Flinker vuelve a entrar. Observa a Eloy con las manos al cenit que le tiemblan. Ve que tiene la entrepierna mojada. «Se ha orinado encima». No le sorprende, le cuadraba con la actitud inmadura y asustadiza de hacía unos instantes.

—¡¿Eloy, qué es esta potente linterna?! —grita Flinker.

—¿Cuál? —Sabe de sobras a qué se refiere.

—¡Ésta! —Le enfoca directo a sus ojos. 

Eloy cegado, cierra los párpados. Tiene que apartar la vista. Ladea la cabeza, al tiempo que baja su antebrazo derecho para cubrirse del destello.

—¿Qué haces con esta linterna? —insiste el comandante.

—La uso de faro para circular con la bici... por favor bájela.

Por un momento Eloy piensa que nunca tendría que haber usado la palabra faro. Se le vuelve a secar la garganta.

—¿Por qué no se enciende la luz exterior de la terraza? —pregunta Flinker.

Le están hartando las respuestas infantiles de Eloy.

—A veces se cortocircuita... tengo desactivado el detector de movimiento en la terraza —Intenta parecer convincente. Su voz le tiembla.

—¡Actívelo de una vez! 

—Hace meses que no la enciendo. No sé si... 

—¡Actívelo! —grita otra vez, sin dejarlo hablar. 

Su oportunidad está cerca. Tiene ganas de sonreír. Sus manos dejan de temblar, pero vuelve a concentrarse en ellas.  

—¡Jack, luz! —grita, asustado. 

El ventilador suspendido del techo empieza a girar de manera suave. Fuera la luz sigue apagada.

—Mierda —dice el comandante mientras mira hacia la terraza.

El cielo esta muy nublado, ha anochecido y es luna nueva. 

—¡Salga al balcón! —ordena el comandante

A Eloy le empieza a cansar el tono déspota del comandante.

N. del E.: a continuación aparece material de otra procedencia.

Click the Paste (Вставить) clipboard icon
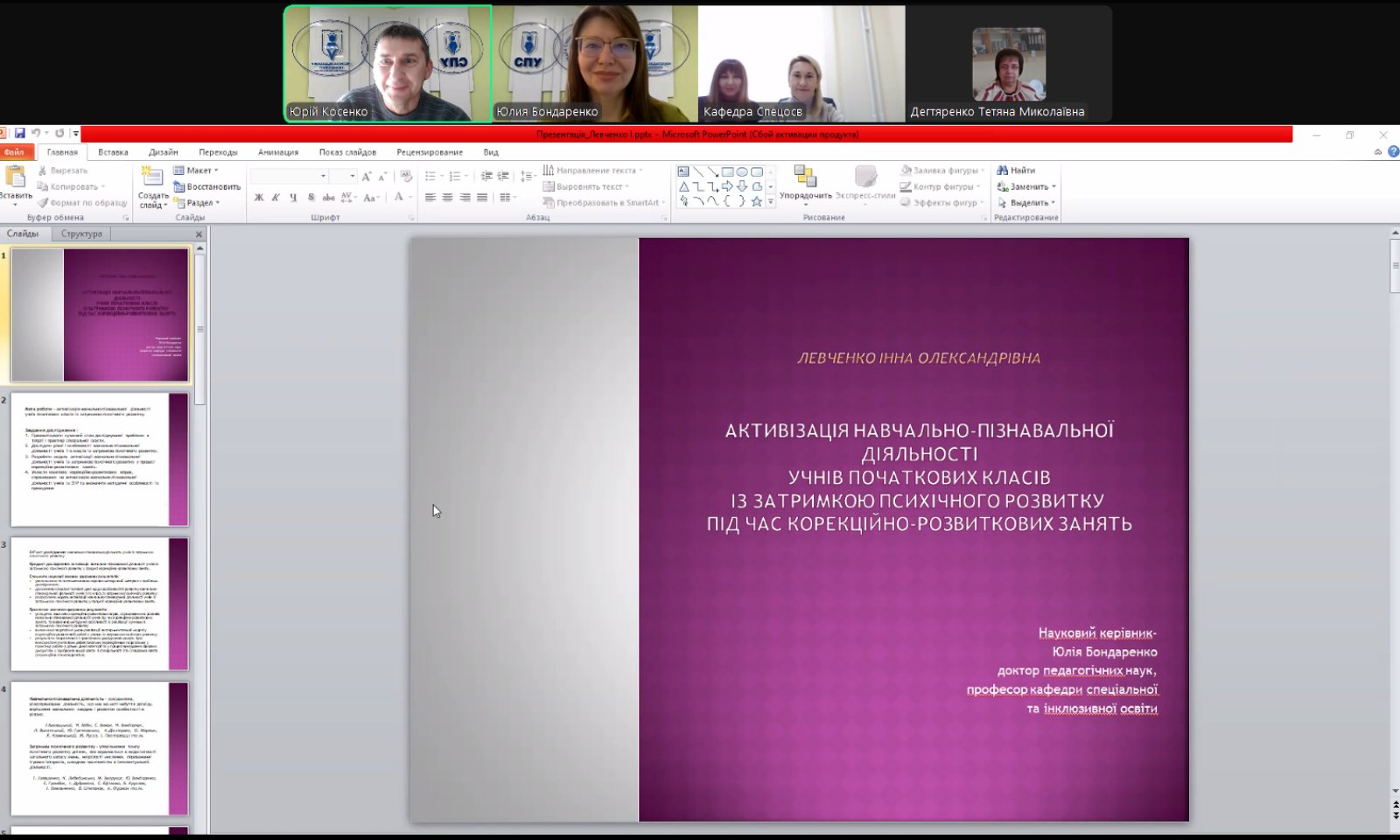 pos(15,178)
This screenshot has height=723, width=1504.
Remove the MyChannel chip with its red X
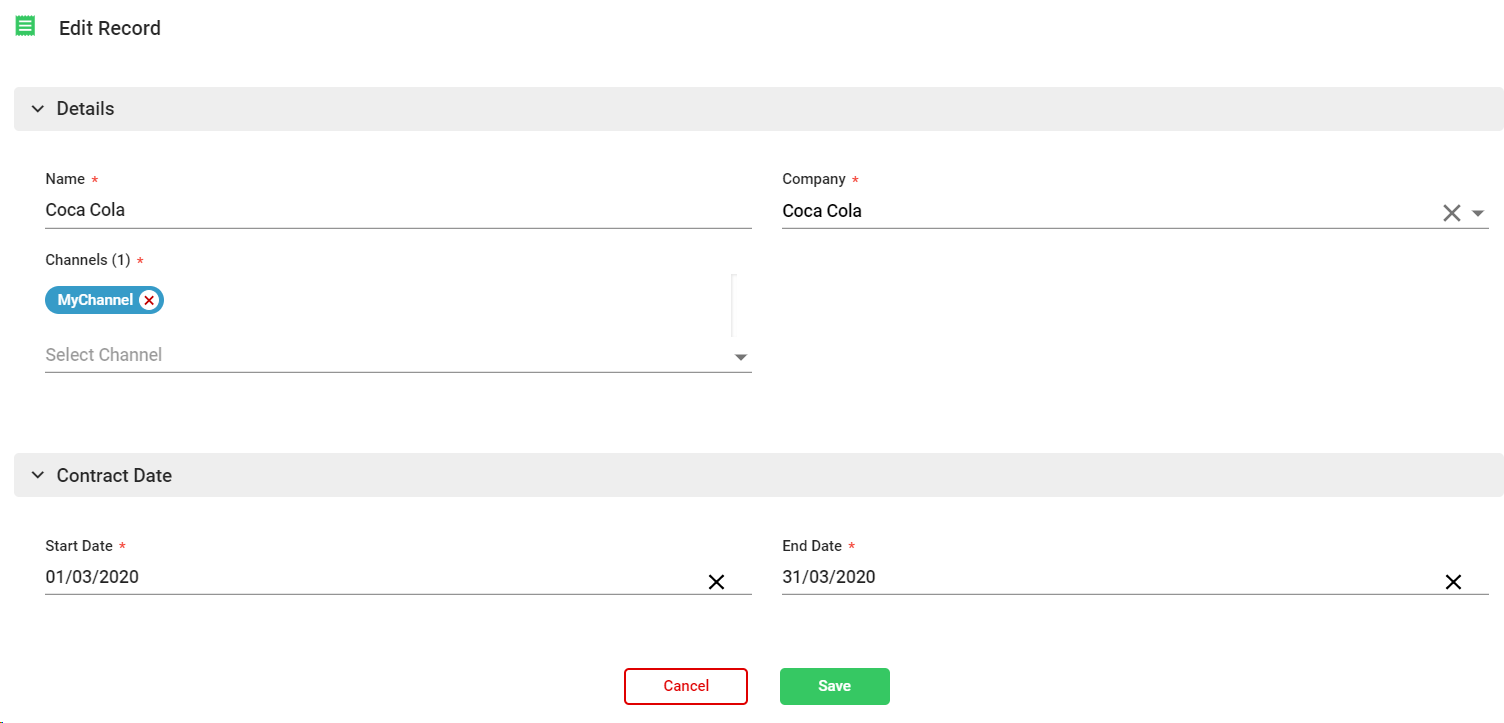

Fuera reina una densa oscuridad. La terraza es pequeña. Un espacio diminuto en el que están el soldado con su fusil al fondo, Eloy en medio, el comandante con la linterna al lado de la puerta. Flinker con el foco va señalando objetos. Empieza con la bicicleta. Se entretiene un rato. Mira las ruedas, hay restos de fango también en los pedales y el manillar. Eloy piensa que es una suerte que su bici no tenga faro. Su explicación del uso dado a la linterna suena más verosímil. 

El comandante Flinker dirige su atención a las cargas de pintura a presión. Hay de varios litros y muchos colores. Se agacha y lee las etiquetas para cerciorarse que los cilindros son lo que parecen. 

Ilumina una jaula de mimbre vacía. Tiene la puerta abierta y cuelga de un gancho de la pared. Parece que hace tiempo que no la habita ninguna ave. 

Eloy empieza a inquietarse. No tiene explicación para lo siguiente. Intenta pensar en cómo podrá justificar el trípode y su catalejo. El soldado tapa el trípode. No tiene ni idea dónde habrá rodado el catalejo. La oscuridad es de ayuda. Eloy sigue sin encontrar una excusa convincente y teme los flashes de la linterna del comandante en el balcón. Mira al faro. Espera que no se interpreten como señales. Nada podría hacer si desde el otro lado de la costa aparecen respuestas luminosas. Si además halla el trípode y su catalejo hacer una asociación de ideas será muy fácil. Solo necesita que la suerte le sigua asistiendo.

De golpe, el comandante enfoca al exterior, hacia la zona ajardinada tres pisos más debajo. Primero realiza una ojeada más cercana, luego una más general. Lo hace muy lento, como si fuera una baliza móvil. Eloy suda frío. No puede evitar otear hacia el faro.